Remember back when you thought the movie “Idiocracy” was a satirical comedy instead of a documentary?
Just got a message from my kid’s teacher that she still needs someone to sign up for plates/napkins for the Christmas party and this is a trap, right?
Admitting you have a problem is half the battle. Convincing everyone else that they’re the problem is the other half.
Interviewer: what would you say if I said you talk too much.
Me:
Interviewer:
Me:
I’ve finally found a book that speaks to me. I believe it’s called an “audiobook”.
Fun Fact:
Cat burglars have the highest recidivism of any criminal. As soon as they get out of prison, they want back in. And back out, and back in, and back out…

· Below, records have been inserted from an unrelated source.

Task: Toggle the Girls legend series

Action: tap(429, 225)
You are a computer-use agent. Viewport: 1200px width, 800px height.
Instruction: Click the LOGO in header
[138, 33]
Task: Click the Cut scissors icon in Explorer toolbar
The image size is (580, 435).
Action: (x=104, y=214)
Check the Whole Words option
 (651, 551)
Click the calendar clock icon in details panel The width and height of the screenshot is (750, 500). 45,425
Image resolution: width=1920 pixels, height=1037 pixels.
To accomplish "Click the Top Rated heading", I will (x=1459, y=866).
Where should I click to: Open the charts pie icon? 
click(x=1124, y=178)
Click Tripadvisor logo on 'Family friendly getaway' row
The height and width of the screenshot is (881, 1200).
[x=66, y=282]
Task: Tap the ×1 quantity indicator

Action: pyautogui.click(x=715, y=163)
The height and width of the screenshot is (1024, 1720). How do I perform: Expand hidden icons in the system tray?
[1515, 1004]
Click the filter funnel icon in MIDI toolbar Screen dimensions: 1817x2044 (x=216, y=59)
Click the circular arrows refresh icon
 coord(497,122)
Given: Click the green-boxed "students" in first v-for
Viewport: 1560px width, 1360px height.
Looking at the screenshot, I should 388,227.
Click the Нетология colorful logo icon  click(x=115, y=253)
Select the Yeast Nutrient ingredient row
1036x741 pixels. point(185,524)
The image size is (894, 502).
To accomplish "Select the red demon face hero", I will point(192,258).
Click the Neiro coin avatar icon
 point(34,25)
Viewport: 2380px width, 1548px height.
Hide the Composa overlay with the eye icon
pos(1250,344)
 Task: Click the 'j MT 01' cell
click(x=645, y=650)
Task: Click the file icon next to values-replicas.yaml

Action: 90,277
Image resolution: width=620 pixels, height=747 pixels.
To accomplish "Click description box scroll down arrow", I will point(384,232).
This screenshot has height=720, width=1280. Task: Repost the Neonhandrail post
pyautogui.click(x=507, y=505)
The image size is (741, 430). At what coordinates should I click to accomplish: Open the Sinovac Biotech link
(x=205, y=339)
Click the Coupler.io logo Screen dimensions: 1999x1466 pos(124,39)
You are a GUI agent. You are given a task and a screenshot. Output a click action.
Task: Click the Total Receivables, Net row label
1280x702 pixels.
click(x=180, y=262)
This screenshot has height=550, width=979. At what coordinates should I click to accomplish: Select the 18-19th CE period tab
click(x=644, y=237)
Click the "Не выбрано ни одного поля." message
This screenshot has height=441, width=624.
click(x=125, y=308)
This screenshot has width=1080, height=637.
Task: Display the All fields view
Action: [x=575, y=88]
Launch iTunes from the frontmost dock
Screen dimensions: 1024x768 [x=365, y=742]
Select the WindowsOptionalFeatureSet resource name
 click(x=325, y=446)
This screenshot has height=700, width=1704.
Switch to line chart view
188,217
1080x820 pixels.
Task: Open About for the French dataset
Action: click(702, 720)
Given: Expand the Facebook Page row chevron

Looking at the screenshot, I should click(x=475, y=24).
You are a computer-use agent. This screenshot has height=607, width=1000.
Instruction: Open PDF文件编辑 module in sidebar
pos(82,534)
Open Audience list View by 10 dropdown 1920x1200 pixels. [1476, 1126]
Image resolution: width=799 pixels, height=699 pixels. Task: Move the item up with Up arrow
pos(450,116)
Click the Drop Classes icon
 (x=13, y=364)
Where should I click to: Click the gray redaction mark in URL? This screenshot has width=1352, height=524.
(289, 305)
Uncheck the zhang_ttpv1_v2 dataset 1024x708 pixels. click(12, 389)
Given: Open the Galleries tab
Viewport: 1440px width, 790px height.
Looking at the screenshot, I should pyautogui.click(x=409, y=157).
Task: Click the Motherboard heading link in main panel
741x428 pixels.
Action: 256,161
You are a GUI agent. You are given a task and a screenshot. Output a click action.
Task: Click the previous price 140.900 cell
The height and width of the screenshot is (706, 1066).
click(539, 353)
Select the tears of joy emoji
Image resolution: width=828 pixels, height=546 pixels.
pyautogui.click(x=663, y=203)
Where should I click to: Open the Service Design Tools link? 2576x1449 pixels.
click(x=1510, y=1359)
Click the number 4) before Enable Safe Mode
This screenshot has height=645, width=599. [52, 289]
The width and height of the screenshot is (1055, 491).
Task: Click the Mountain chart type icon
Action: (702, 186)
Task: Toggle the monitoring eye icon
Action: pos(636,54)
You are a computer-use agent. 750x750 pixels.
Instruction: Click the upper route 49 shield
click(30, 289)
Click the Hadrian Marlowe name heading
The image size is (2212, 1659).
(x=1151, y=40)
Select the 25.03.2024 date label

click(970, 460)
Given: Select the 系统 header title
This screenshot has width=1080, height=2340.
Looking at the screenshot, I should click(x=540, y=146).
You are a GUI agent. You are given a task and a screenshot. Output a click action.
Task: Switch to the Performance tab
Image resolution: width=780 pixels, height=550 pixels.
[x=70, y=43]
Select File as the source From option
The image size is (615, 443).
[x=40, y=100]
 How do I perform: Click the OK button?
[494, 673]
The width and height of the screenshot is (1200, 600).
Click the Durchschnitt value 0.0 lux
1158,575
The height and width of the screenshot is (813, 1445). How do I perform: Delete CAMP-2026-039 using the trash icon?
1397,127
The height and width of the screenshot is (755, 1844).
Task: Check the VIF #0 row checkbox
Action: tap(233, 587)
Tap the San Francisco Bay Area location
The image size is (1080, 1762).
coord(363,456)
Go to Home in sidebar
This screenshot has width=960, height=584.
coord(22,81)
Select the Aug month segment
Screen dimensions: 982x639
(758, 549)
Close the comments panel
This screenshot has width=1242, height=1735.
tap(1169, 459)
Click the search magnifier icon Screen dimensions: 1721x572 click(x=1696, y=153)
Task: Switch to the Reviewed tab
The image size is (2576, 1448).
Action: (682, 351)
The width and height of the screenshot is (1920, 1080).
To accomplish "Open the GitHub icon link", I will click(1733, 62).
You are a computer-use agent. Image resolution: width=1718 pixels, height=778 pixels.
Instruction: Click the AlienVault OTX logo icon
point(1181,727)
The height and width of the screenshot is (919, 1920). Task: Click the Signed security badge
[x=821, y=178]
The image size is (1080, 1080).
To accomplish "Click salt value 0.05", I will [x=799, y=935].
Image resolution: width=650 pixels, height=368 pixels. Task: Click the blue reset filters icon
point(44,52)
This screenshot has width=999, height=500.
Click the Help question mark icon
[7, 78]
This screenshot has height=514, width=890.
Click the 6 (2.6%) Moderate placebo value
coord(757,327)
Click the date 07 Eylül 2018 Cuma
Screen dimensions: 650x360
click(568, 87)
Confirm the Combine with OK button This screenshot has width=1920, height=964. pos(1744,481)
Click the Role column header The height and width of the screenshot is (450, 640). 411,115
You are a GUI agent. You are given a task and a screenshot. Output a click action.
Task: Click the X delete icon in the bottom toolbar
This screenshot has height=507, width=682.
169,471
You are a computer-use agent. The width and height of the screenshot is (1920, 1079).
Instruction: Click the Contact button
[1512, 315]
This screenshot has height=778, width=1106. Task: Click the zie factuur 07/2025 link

It’s polite to hold a door open for a woman, but no one specified by how much
Someone just threatened to call me later
Sorry for not paying attention during the inflight lifejacket demonstration. But this is a domestic trip so please only wake me up when you start demoing how to use a parachute.
How to cow tip:
First, sneak up behind the cow.
Next, get into a wide stance.
Finally, slip the money into it’s bell.
Me *calls 911* I got stabbed by an murderer
911: omg
Me: omg
911: “an” murderer haha
Me: haha stop I heard it just as I said it
I realize that choosing a pasta can be a confusing and difficult decision, but for the love of all that is holy, move your cart to the side.
[Enters Building]
“Excuse…”
*Voice fades*
“… anyone…”
“… how to…”
“… out this…”
“… ving door?”
I’m not saying Coke is better, I’m just saying I’ve never heard anyone order a Jack and Pepsi.
I’m uncomfortable with flirting. I never know at what point I show the guy I’m able to put my entire fist in my mouth.
*Prosecution lawyer paints white stripe on otter*
DEFENCE LAWYER: Objection, Your Honour. He’s clearly badgering the witness.
My great grandma used to regift the same nice plaid button-up shirts to my great grandpa every year. He’d thank her for them and then save them for a special occasion, and when Christmas came she’d wrap them again. He never seemed to notice.
If you’re not part of the solution, you must be on Twitter
Them: But, if you’re both dudes, who’s “the lady” in your relationship?
Me: Janet Jackson. Always.
Please stop making sex robots, if I want to have sex I’ll do it the way God intended: By making a regular robot fall in love with me.
I’m just a boy, standing in front of a girl, asking her to help me put a bunch of ducks in my car.
“First off I want to wish my opponent the best of luck and oh god. OH GOD NO” – presidential candidate accidentally using their 3rd wish
I don’t know why they are called smart phones, I dropped mine in the toilet and it didn’t even try to get out.
man: you’re beautiful
me: gross
man: humanity is a black hole of stupid and i’m dying inside
me: [heart beats fast] oh my god are you single
Googles ‘why everyone hates self-made rich geniuses’
Parents be like “i don’t have a favorite child” then use one of your siblings birth dates as a password
Me: I wish I was the most beautiful person in the world.
Genie: done
Me: *looking in mirror* But I still look the same…
Genie: Just wait until you see everybody else.